- _EXERCISE AIM_
Using the data below, work out how many lines contain "checkbox", and report only that number.

(Stored records)
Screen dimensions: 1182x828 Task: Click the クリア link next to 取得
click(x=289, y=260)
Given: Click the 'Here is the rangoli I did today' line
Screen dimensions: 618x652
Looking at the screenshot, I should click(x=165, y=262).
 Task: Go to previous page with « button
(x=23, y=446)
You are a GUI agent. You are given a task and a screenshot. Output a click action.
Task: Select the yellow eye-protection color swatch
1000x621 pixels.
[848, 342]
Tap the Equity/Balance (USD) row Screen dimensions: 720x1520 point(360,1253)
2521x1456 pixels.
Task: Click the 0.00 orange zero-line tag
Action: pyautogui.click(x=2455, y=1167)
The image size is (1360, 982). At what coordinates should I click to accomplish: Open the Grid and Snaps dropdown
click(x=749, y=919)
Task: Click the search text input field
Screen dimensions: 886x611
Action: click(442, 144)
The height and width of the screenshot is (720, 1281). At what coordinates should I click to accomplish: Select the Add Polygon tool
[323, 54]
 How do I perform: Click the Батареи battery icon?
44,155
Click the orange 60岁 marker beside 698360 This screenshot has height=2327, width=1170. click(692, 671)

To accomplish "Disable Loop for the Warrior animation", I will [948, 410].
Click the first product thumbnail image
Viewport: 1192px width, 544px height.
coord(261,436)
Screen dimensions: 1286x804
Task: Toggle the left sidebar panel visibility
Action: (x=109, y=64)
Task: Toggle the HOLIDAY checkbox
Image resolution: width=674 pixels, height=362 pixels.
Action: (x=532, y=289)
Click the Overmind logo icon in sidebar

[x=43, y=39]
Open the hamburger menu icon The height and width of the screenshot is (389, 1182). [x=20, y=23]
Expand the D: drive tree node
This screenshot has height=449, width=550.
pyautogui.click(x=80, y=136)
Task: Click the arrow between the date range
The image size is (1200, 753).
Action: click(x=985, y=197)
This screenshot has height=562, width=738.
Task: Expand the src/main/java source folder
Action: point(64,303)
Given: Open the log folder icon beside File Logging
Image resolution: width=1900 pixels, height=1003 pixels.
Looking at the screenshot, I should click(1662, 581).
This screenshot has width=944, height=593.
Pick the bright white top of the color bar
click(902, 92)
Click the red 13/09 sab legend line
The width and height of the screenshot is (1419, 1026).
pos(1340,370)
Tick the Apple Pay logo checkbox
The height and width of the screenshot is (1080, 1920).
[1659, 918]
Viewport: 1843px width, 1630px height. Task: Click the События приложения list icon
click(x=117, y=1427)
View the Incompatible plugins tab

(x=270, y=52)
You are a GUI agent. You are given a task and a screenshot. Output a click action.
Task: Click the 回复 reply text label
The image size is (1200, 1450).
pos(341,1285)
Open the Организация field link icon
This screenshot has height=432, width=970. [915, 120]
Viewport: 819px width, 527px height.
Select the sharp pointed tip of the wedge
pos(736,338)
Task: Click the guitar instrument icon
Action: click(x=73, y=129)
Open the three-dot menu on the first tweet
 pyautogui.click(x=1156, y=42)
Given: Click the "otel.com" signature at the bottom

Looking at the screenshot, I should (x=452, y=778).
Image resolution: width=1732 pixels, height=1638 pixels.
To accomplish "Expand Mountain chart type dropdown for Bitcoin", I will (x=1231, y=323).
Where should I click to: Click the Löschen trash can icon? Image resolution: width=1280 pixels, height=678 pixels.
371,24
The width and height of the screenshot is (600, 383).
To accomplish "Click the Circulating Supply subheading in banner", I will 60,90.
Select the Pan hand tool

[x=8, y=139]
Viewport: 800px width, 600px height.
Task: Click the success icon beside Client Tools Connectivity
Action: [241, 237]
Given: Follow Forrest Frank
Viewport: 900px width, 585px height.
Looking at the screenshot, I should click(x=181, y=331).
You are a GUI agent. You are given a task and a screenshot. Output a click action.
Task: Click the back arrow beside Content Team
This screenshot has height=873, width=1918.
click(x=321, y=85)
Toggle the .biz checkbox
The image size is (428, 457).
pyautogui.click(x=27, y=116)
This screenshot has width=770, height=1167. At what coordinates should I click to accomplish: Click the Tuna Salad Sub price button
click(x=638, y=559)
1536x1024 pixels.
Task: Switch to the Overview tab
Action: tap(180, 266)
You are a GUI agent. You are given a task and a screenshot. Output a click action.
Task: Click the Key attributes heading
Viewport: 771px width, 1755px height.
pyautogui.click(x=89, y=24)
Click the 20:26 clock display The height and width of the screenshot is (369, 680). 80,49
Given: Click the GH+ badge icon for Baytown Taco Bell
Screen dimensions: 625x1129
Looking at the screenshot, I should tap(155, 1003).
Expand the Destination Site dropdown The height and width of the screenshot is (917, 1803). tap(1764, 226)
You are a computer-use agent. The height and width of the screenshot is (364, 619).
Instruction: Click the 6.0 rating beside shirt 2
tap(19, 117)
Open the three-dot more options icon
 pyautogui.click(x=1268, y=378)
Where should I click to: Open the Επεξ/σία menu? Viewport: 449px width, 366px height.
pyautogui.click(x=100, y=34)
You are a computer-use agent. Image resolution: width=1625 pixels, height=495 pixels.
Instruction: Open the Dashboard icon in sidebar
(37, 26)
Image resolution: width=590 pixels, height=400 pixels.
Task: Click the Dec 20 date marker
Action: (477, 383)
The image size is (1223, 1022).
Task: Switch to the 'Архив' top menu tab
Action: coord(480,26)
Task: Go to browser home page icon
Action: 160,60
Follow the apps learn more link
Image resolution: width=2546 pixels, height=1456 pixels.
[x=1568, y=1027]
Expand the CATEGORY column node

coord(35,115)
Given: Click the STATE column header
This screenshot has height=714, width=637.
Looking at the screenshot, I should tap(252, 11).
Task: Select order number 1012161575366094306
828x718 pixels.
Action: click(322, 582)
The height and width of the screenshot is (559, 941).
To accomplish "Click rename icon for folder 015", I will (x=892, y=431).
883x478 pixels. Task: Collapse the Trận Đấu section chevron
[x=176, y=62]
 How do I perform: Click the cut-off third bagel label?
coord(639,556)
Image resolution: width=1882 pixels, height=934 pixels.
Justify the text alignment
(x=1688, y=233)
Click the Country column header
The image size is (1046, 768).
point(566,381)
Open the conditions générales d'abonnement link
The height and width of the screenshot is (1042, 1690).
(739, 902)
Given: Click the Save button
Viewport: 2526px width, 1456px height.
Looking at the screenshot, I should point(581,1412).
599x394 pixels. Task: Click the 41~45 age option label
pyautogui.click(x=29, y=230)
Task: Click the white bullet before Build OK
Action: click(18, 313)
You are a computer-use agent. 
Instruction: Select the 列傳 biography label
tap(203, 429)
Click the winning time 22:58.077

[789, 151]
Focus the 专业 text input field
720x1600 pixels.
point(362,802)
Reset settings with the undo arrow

- _TASK SOLUTION_
3